# WORK REQUEST 1:
In the article below about Andy Johnson's homecoming, rewrite the paragraph beginning "His parents, Don and Karen Johnson" as a bulleted list that keeps its main facts.
# WORK REQUEST 2:
Summarize the article below about Andy Johnson's homecoming in two sentences.

# PAGE EXCERPT:
Segment Open

By Laurelle Walsh
Twisp resident Andy Johnson is back in the Methow after six months of rehabilitation following a car accident in May.
“I’m very happy to be back home,” Johnson said from the family residence on Lower Beaver Creek.
Although wheelchair-bound due to his injuries, Johnson is able to use both arms and hasn’t lost his ready smile or sense of humor, especially about his physical limitations.
“It’s amazing all the places you can take this thing [the power chair],” Johnson said. “I haven’t spun any Brodies in it yet on the ice, and I haven’t been able to use it in fourth gear yet.” Third gear in the 350-pound motorized chair accelerates to 3.7 miles per hour, so he’ll have to find a wide-open, level place before shifting into fourth, he notes.
Thanks in part to donations from the community, the family was able to purchase a 2007 all-wheel-drive Chevy van equipped with a motorized lift to accommodate Johnson’s chair. “Just being able to get out in the van and go places is nice,” said Johnson.
The latte lover and former operator of Java Man in Winthrop has already gone out and made the rounds of the valley’s coffee shops, and said he was looking forward to doing some Christmas shopping.
His parents, Don and Karen Johnson, remodeled their home before Andy’s homecoming on Dec. 5. The house now has a covered ramp leading to the front door, a remodeled bathroom with raised toilet and wheel-in shower, and smooth thresholds at each widened doorway.
The Johnsons received training in Spokane and Post Falls, Idaho, in order to care for their son at home. Nurses and other caregivers come into the home five days a week to help with care and physical therapy.
Johnson said he hopes to be able to use a manual wheelchair eventually. The life-long skier and cyclist would also like to try adaptive skiing and mountain biking some day.
“I don’t remember my helicopter ride to Spokane, so I’d like to take a helicopter ride sometime,” he added.
“I’d like to say how much I appreciate how the whole valley has pitched in with their time, money and friendship,” Johnson said. “I can’t say thank you enough. I also appreciate my mom, dad, daughter and sister coming and supporting me when I was staying in the hospital and rehab.”

Segment Closed

# DATASET ENTRIES:
Segment Open

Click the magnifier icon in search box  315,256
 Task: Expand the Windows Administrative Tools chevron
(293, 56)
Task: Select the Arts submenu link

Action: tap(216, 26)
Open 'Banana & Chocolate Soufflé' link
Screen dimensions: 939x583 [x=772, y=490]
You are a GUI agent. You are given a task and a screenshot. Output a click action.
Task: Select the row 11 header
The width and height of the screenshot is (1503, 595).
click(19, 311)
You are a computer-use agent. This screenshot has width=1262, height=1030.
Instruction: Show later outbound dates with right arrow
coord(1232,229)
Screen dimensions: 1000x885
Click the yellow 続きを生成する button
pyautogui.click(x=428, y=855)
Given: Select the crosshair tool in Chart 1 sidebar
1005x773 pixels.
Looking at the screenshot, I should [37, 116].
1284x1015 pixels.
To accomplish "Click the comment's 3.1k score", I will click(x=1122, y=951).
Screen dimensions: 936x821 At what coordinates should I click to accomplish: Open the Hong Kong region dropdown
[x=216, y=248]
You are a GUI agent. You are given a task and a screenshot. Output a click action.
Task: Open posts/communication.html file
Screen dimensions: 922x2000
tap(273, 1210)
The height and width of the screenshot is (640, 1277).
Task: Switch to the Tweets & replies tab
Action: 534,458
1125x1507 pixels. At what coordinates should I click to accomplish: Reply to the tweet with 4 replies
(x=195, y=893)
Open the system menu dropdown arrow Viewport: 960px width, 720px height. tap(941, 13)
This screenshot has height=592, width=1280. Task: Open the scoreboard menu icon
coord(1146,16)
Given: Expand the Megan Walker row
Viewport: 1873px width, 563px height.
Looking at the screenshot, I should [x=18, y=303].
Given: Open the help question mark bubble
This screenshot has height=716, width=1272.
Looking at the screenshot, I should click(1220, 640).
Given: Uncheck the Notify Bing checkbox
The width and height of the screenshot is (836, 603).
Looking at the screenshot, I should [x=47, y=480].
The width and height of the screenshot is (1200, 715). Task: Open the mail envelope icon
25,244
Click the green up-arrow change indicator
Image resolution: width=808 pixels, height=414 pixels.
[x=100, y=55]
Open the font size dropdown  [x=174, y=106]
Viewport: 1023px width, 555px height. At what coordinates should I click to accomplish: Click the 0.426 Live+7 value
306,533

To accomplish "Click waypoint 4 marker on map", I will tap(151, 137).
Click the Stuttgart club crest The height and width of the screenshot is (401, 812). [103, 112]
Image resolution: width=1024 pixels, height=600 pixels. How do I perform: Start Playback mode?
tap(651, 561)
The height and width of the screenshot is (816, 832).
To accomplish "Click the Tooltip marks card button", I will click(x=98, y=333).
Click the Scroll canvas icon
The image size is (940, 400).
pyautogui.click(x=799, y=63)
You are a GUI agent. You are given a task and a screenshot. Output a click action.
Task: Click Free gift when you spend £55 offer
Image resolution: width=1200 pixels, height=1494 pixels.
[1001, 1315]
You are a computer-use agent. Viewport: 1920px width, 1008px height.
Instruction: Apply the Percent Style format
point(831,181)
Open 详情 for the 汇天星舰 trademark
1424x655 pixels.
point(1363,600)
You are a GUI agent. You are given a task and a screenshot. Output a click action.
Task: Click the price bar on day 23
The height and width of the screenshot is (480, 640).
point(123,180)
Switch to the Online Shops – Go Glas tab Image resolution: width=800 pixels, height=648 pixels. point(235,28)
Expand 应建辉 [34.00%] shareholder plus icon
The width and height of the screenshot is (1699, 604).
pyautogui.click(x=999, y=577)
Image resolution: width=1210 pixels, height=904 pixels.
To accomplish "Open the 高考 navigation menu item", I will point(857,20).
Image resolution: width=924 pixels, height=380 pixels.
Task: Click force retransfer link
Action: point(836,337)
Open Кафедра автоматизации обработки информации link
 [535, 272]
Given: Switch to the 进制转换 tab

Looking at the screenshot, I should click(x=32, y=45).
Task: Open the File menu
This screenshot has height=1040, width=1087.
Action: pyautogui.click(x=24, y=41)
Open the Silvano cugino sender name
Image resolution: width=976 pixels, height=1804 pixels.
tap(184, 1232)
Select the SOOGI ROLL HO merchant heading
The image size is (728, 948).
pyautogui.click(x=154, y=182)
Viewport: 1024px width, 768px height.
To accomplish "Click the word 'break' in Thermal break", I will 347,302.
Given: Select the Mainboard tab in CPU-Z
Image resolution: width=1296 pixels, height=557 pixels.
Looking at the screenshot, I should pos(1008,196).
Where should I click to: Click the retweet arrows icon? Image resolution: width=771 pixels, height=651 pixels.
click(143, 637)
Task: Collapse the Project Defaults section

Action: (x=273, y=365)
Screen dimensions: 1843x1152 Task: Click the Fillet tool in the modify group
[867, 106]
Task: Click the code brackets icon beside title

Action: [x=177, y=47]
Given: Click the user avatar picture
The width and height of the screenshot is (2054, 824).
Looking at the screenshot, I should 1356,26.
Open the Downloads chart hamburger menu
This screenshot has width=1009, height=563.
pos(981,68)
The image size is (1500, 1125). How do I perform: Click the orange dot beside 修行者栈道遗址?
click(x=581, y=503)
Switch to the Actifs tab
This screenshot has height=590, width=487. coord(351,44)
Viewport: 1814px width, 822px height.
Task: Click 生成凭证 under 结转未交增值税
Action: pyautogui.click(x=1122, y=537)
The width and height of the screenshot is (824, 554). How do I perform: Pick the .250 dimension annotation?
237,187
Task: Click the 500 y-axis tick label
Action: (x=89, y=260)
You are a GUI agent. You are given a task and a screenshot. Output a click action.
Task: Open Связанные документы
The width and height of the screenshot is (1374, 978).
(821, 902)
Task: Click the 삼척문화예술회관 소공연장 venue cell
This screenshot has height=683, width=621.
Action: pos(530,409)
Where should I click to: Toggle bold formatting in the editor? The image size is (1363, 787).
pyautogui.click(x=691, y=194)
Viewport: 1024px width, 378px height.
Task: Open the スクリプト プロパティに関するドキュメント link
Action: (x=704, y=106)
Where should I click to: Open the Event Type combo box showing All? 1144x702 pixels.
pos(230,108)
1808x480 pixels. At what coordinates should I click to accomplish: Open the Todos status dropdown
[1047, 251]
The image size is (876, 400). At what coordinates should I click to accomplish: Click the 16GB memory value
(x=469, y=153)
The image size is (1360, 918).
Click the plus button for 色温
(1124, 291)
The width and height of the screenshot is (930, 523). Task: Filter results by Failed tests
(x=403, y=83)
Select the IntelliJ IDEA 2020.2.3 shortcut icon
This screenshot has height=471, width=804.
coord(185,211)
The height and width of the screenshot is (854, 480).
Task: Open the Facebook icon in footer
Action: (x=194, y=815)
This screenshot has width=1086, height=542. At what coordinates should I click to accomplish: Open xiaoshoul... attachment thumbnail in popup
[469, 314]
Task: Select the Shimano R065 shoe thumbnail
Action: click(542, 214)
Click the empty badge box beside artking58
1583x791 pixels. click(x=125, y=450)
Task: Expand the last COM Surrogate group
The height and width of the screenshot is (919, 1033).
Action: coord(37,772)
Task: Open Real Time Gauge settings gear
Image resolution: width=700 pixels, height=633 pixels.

Segment Closed

# EXERCISE SOLUTION 1:
- Don and Karen Johnson remodeled their home before Andy's homecoming on Dec. 5.
- A covered ramp now leads to the front door.
- The bathroom was remodeled with a raised toilet and a wheel-in shower.
- Each doorway was widened and given a smooth threshold.

# EXERCISE SOLUTION 2:
Twisp resident Andy Johnson has returned home to the Methow after six months of rehabilitation following a car accident in May, and although he uses a wheelchair, he keeps his humor and gets around in a lift-equipped van bought partly with community donations. His parents remodeled their home and trained to care for him with the help of visiting caregivers, and Johnson hopes to use a manual wheelchair eventually and thanked the valley and his family for their support.